「悪かった…」
私がそう言うと奴は傍らにあった新しい酒を開け、そのまま口を付け、一気に飲み干し、空になった瓶をテーブルに置くと息を吐いた…奴から殺気が消えていく…
「…あいつの両親は知っての通り豪胆なタイプだし、俺の過去を知っても普通に俺を息子と呼ぼうとするお人好しだ…そもそも人の死が身近にあった連中だしな…だがな、兄貴は平和なこの国の生まれで…本当に真面目で…大馬鹿者なんだ…腕っ節は親父譲りで俺も…弟も…悪さする度にぶん殴って反省させられた…その癖親父に報告する時は自分も一緒になって頭を下げやがる…それでいて自分は絶対問題を起こさねぇ…冗談じゃねぇ…兄貴が俺の過去を知ったら勝手に責任取って自殺でもしかねねぇんだよ…」
そこまでなのか…
「だから…今回は間違っても変な気は回すんじゃねぇ。
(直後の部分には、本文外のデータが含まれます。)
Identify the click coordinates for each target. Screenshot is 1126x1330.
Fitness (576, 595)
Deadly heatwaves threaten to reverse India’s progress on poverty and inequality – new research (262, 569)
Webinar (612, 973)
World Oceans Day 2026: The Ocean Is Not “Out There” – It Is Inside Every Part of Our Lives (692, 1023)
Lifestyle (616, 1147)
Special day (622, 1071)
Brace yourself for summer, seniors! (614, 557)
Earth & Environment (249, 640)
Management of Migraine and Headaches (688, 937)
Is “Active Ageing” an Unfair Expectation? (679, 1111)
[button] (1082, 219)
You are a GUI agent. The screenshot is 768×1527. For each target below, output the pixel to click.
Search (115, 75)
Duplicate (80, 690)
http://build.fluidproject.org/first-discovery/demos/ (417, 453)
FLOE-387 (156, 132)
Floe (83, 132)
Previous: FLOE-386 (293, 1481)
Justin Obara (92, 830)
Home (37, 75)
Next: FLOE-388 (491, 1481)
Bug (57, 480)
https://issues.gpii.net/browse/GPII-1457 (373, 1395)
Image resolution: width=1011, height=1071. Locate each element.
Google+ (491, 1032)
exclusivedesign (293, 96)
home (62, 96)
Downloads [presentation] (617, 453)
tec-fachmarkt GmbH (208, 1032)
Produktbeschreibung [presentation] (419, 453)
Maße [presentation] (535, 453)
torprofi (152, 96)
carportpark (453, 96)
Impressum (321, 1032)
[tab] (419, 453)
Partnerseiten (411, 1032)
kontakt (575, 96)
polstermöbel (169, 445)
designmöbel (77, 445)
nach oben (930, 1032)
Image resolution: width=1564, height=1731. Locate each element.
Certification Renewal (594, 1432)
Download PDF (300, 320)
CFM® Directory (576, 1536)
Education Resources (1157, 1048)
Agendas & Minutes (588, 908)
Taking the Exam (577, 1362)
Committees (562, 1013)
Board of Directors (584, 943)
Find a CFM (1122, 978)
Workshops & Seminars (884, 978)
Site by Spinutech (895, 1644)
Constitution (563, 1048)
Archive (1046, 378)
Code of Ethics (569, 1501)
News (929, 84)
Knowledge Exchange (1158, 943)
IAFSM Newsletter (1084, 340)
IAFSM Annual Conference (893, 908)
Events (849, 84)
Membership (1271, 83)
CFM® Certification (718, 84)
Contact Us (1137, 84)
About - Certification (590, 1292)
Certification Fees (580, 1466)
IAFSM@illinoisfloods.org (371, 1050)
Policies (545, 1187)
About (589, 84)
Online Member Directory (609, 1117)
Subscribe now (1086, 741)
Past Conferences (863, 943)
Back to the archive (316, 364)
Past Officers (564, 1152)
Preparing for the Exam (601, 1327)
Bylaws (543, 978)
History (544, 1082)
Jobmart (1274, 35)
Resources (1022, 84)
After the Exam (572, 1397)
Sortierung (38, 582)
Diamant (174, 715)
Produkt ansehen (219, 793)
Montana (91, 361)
…俺はお前を何が何でも殺すしか無くなる。」
「ああ。例え君の兄が誰か分かっても、私からは何も言わないと約束しよう…私たちが共に死ぬ分には勝手かもしれんが…無関係な君の兄を死なせるわけには行かない。」
「その言葉、信じるぜ?……シラケちまったな…今日はもうお開きにしようぜ。」
「…そうだな…時間も丁度いい…後はやっておこう…君はもう休み「ざけんな。ここは俺の店だ。」…そうか、そうだな…」
私たちは酒瓶を袋に入れ、グラスを洗うと、明日の仕込みに入った…
「…何かアンタたち…今日はギクシャクしてると思ってたけど…昨日私がいない間にそんな事になってたのね。」
「ああ…」
翌日…店の閉店後…私は凛と共に家に帰り昨夜の事を話していた…
「…敢えて言わせてもらうけど…全面的にアンタが悪いわよ。」
「やはり…そうなのか…」
「アンタ、人の事に首突っ込み過ぎなのよ。何時かこういう時が来るんじゃないかと思ってたわ…良かったわね、相手が身内で。これがもし、赤の他人の話だったら…多分もっと拗れてたと思うわ。」
「……」
「あ~もう!辛気臭い顔しないの!あいつの事なら大丈夫よ。」
「…何故…そう言い切れる…?」
「忘れたの?今日はルヴィアがいたのよ?」
…あっ…
「勘の良いルヴィアがあいつの様子が可笑しいのに気付かないわけないし、放っておくわけないわ。」
「…一つ不安な事があるのだが…」
「何よ?」
「ルヴィアは…私以上に余計な気を回すんじゃないか?…どうなるかは…分からんぞ…?」
「あいつが無関係な犠牲を出すわけないでしょ。最もあいつらは意見が平行線を辿るだろうから…明日はまた店が無くなってるかもしれないわね…」
「なら、止めた方が良いのでは無いか…」
「あの二人の戦いに乱入して被害を拡大させない自信あるわけ?」
「……」
「良く言えば、被害は店が無くなるくらいで済むのよ…後のことはそこで考えましょう。」